Create table Business
( BusinessId integer identity(1,1) not null
, constraint Business_PK primary key (BusinessId )
);
Create table BusinessMember
( BusinessId integer not null
, BusinessMemberId integer identity(1,1) not null
-- note the multi-column primary key
, constraint BusinessMember_PK primary key (BusinessId, BusinessMemberId )
, constraint Business_FK_BusinessMember foreign key (BusinessId ) references Business (BusinessId )
);
Create table BusinessGroup
( BusinessId integer not null
, BusinessGroupId integer identity(1,1) not null
-- note the multi-column primary key
, constraint BusinessGroup_PK primary key (BusinessId, BusinessGroupId )
, constraint Business_FK_BusinessGroup foreign key
(BusinessId ) references Business (BusinessId )
);
Create table BusinessGroupMember
( BusinessId_BusinessMember integer not null
, BusinessMemberId integer not null
, BusinessId_BusinessGroupinteger not null
, BusinessGroupIdinteger not null
-- note the multi-column primary key
, constraint BusinessGroupMember_PK primary key
( BusinessId_BusinessMember
, BusinessMemberId
, BusinessId_BusinessGroup
, BusinessGroupId
)
-- Business of the member must be same as the Businss of the Group
-- If the rules changes, then drop the constraint
, constraint BusinessGroupMember_CK_Business_Same CHECK as
( BusinessId_BusinessMember = BusinessId_BusinessGroup )
, constraint BusinessMember_FK_BusinessGroupMember foreign key
(BusinessId_BusinessMember, BusinessMemberId)
references BusinessMember
(BusinessId , BusinessMemberId)
, constraint BusinessGroup_FK_BusinessGroupMember foreign key
BusinessId_BusinessGroup , BusinessGroupId )
references BusinessGroup
(BusinessId , BusinessGroupId
);
With this model, the same Business row is returned regardless of path:
BusinessGroupMember ==> BusinessGroup ==> Business
BusinessGroupMember ==> BusinessMember==> Business
SQL = Scarcely Qualifies as a Language
October 17, 2010 at 12:18 pm
Brillant!! In providing the answer to my problem, you also answered my general question of what a circular reference really is. Thanks you very much. I really appreciate it.
October 18, 2010 at 8:09 pm
Carl, have a quick question. Instead of having BusinessId_BusinessMember and BusinessId_BusinessGroup in the BusinessGroupMember table, couldn't I just have BusinessId in BusinessGroupMember table and use that column as part of the foreign key to both BusinessGroup and BusinessMember.
October 19, 2010 at 5:10 am
Instead of having BusinessId_BusinessMember and BusinessId_BusinessGroup in the BusinessGroupMember table, couldn't I just have BusinessId in BusinessGroupMember table and use that column as part of the foreign key to both BusinessGroup and BusinessMember.
Yes but then you are hard coding a business rule into the logical data model.

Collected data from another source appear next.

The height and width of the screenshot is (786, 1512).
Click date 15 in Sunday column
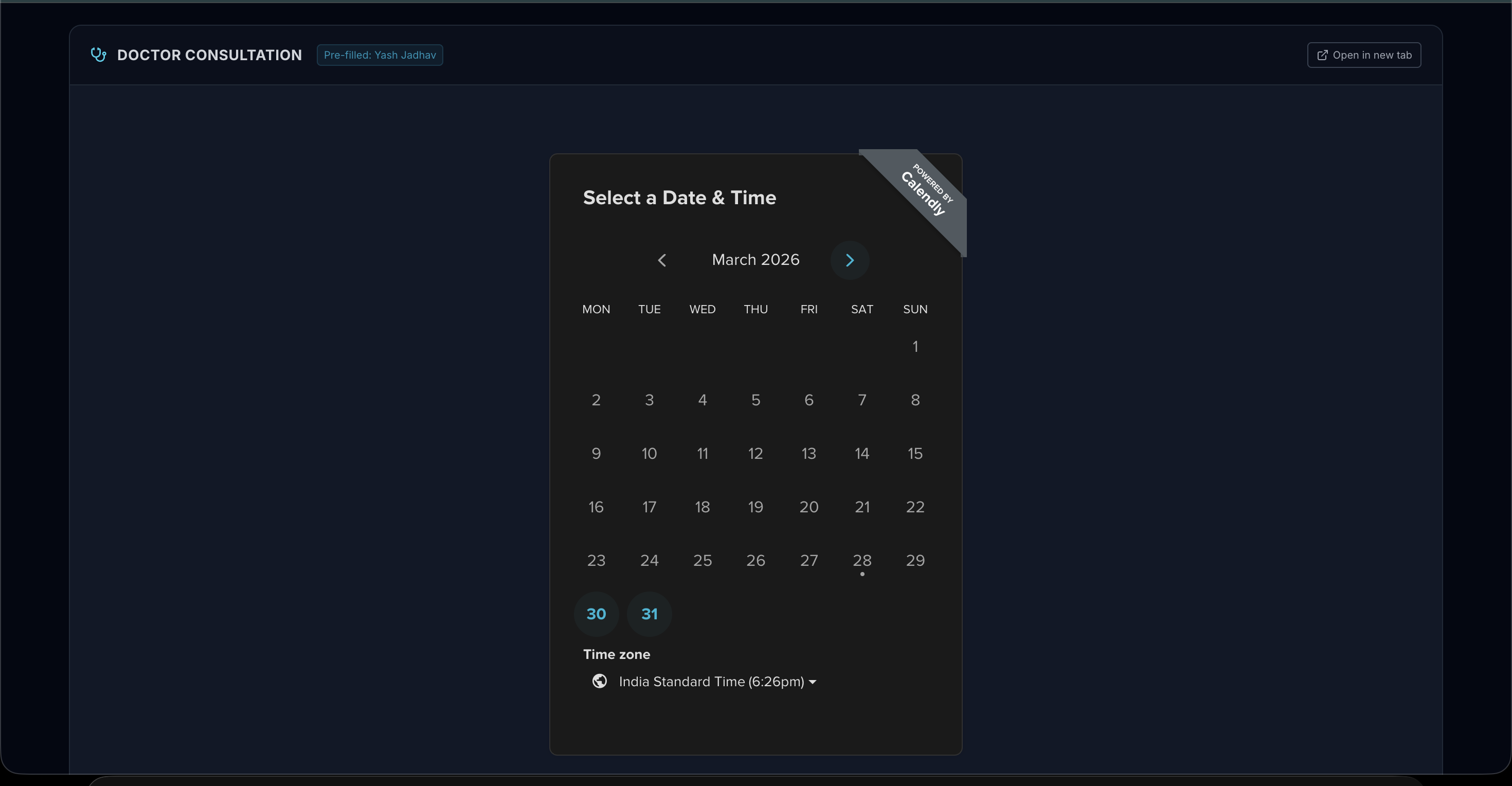(915, 454)
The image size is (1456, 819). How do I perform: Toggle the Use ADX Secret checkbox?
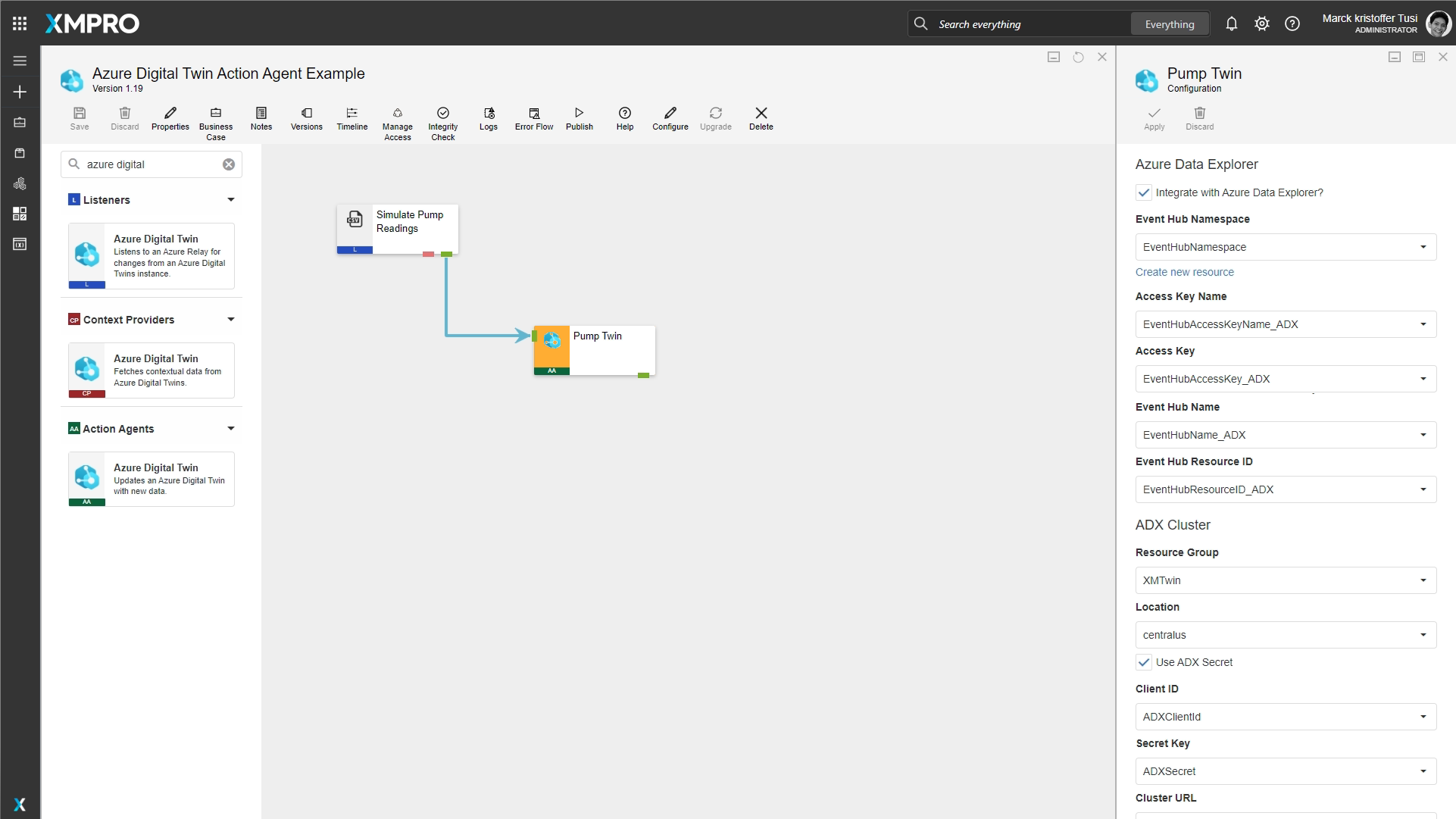click(1144, 662)
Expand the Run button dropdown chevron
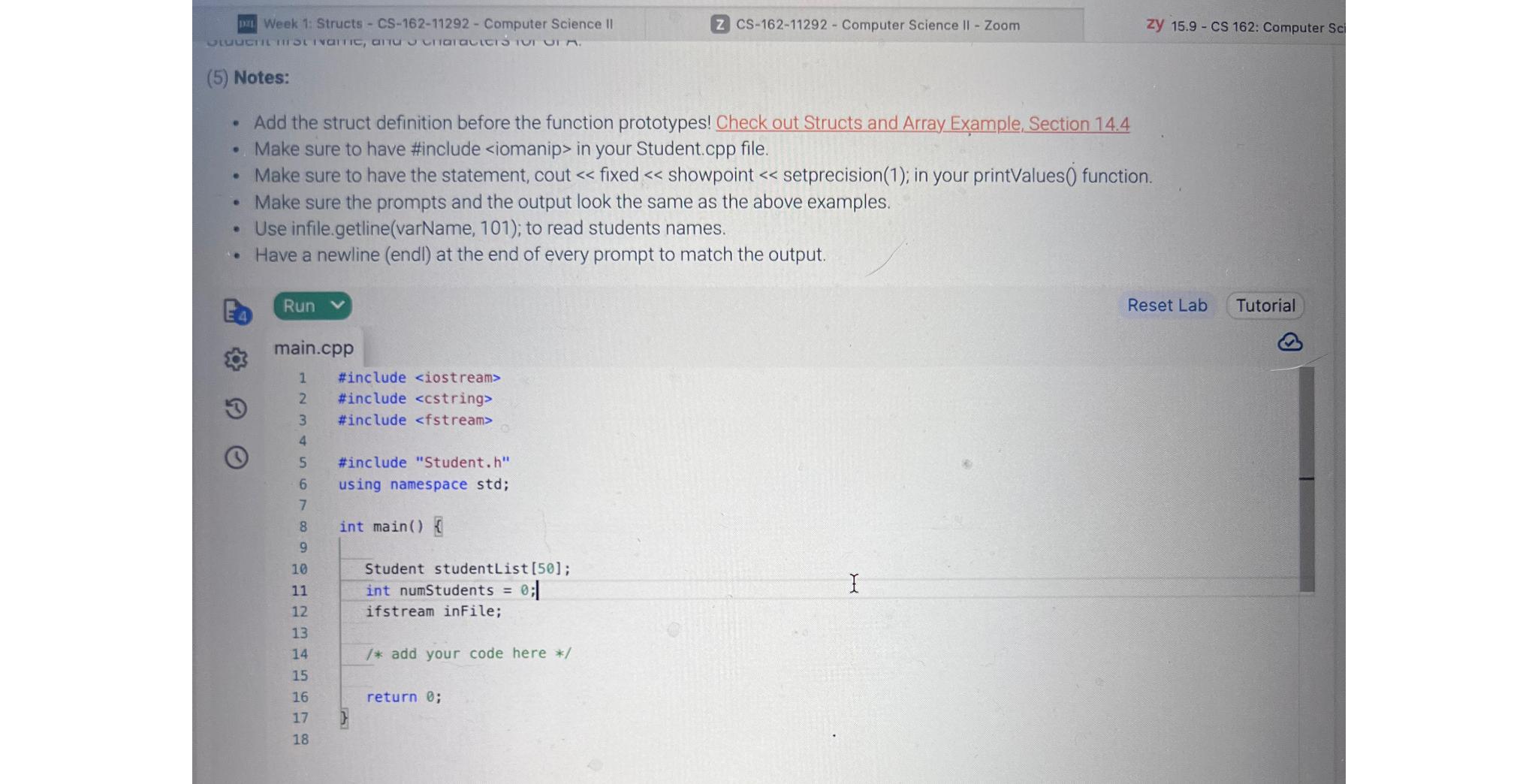The image size is (1538, 784). (x=338, y=306)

Imagine that the requirements change and the model must now also support "Trade Associations" where the BusinessGroupMembers will no longer obey the rule ""businessmembers can belong to multiple businessgroup within a business" but is instead changed to
When the BusinessGroup is for a Business , the business of the group must be the same as the business of the member.
When the BusinessGroups is for a Trade Association, the business of the group must be different than the business of the member.
If the model has both BusinessId_BusinessMember and BusinessId_BusinessGroup, just drop the constraint and then add a trigger to check the business rule.
If the model has only one column, then there is a significant model change plus all SQL on the BusinessGroupMember will need to be reviewed and modified appropriately.